The five emotional intelligence or EI competencies are:
- Self-Awareness—the ability to be aware of your feelings and the feelings of others.
- Self-Regulation—the ability to regulate your reactions to emotions.
- Self-Motivation—the ability to motivate yourself.
- Empathy—the ability to recognize and respond appropriately to others’ emotions.
- Effective Relationships—the ability to influence and persuade others for the good of all.

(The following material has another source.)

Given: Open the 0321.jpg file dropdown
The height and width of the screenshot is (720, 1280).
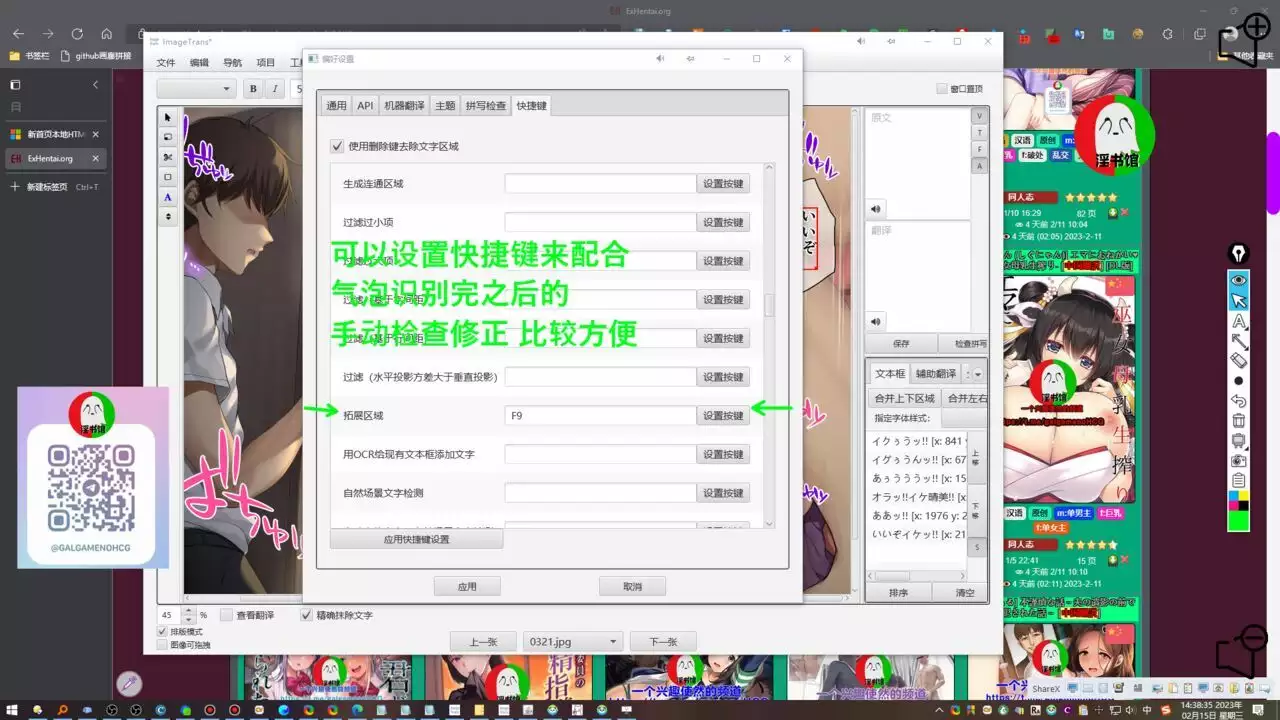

Emotional Intelligence competencies are critical to the role of a leader. It is a fairly accepted fact that leaders (both formal and informal) can set the tone for an entire organization. If the leader is optimistic and confident, the team members are more likely to mirror that attitude as well. In the book, Primal Leadership, co-authored by Daniel Goleman, author of Emotional Intelligence, a study is cited that indicates 75% of the time climate alone accurately distinguished high profit and growth companies from the low. And the climate or environment of an organization is greatly influenced by its leaders. Goleman suggests that driving emotions in the right direction is the primary job of leaders from boardrooms to shop floors. Effective leaders use their emotional intelligence to first and foremost keep their own emotions in a healthy state. In addition, they build consensus and support for organizational goals and objectives, as well as motivate and inspire themselves and others to achieve those goals.